Hatoyama Kazuo ( Japanese 鳩山和夫 ; born 6. May 1856 in Edo ( Musashi Province ), died 3. October 1911 ) was a Japanese lawyer and ancestor of a number of well-known Japanese lawyers and politicians.

Live and act

Hatoyama Kazuo was born as the fourth son of a samurai in the Edo residence of the Katsuyama-Han (勝 山 藩, Mimasaka Province ).

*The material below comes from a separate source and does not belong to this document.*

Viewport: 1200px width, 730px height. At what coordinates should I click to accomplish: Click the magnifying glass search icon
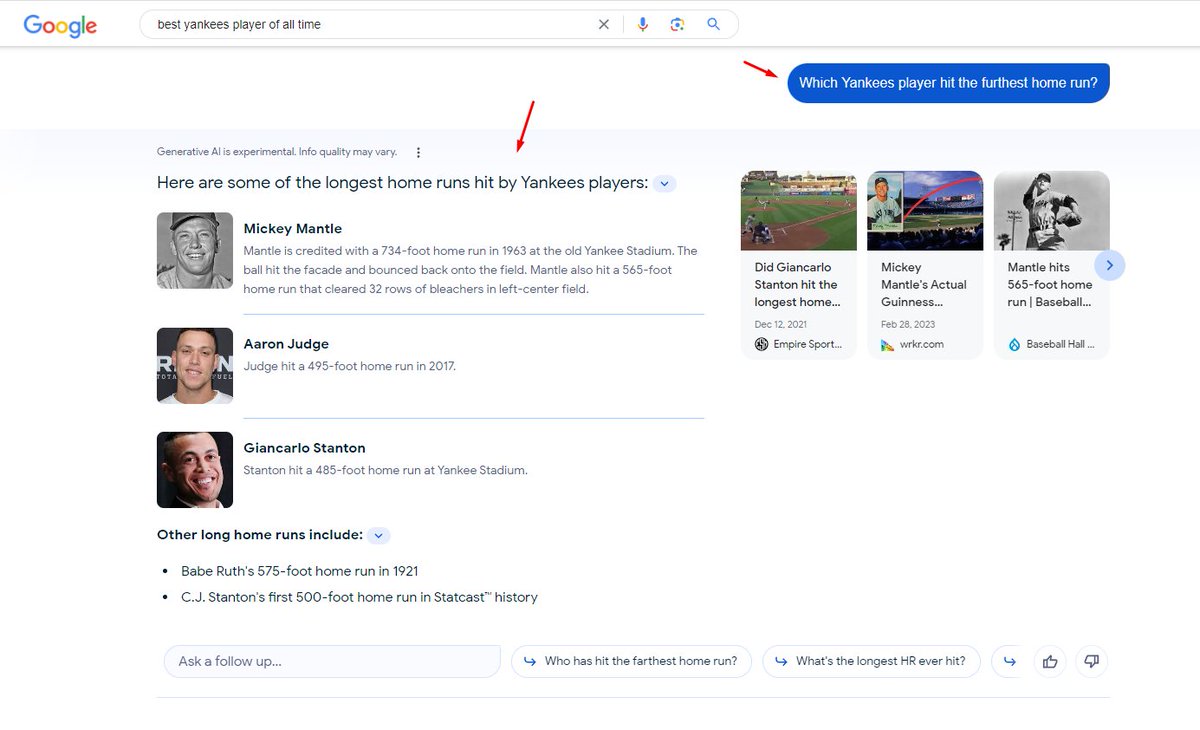coord(714,23)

He attended the "Kaisei gakkō" (開 成 学校), the forerunner of the University of Tōkyō and studied law at the Universities of Columbia and Yale in the USA .

After his return to Japan, he taught at Tōkyō University, but gave up teaching to become a lawyer. In 1885 he took up his work in the Foreign Ministry to work on the revision of the "Unequal Treaties" with the Western nations.

Hatoyama was elected in 1892 as a representative of the Rikken Kaishintō in the lower house of the first parliament of the Japanese constitution and in 1896 became its spokesman. He later assumed the presidency of Waseda University .

His wife, Hatoyama Haruko , was socially active. The sculptor Asakura Fumio designed a memorial with the two of them. His sons Hatoyama Ichirō and Hatoyama Hideo , like their father, were politically active.

Remarks

  1. Today Tōkyō .
  2. Today part of Okayama Prefecture .
  3. The “Unequal Contracts” were not only called that, they were. It was the treaties that were signed between 1864 and 1861 under military pressure from Perry and the other representatives of the Western powers. See “ Unequal Contracts ”.

literature

  • S. Noma (Ed.): Hatoyama Kazuo . In: Japan. An Illustrated Encyclopedia. Kodansha, 1993. ISBN 4-06-205938-X , p. 509.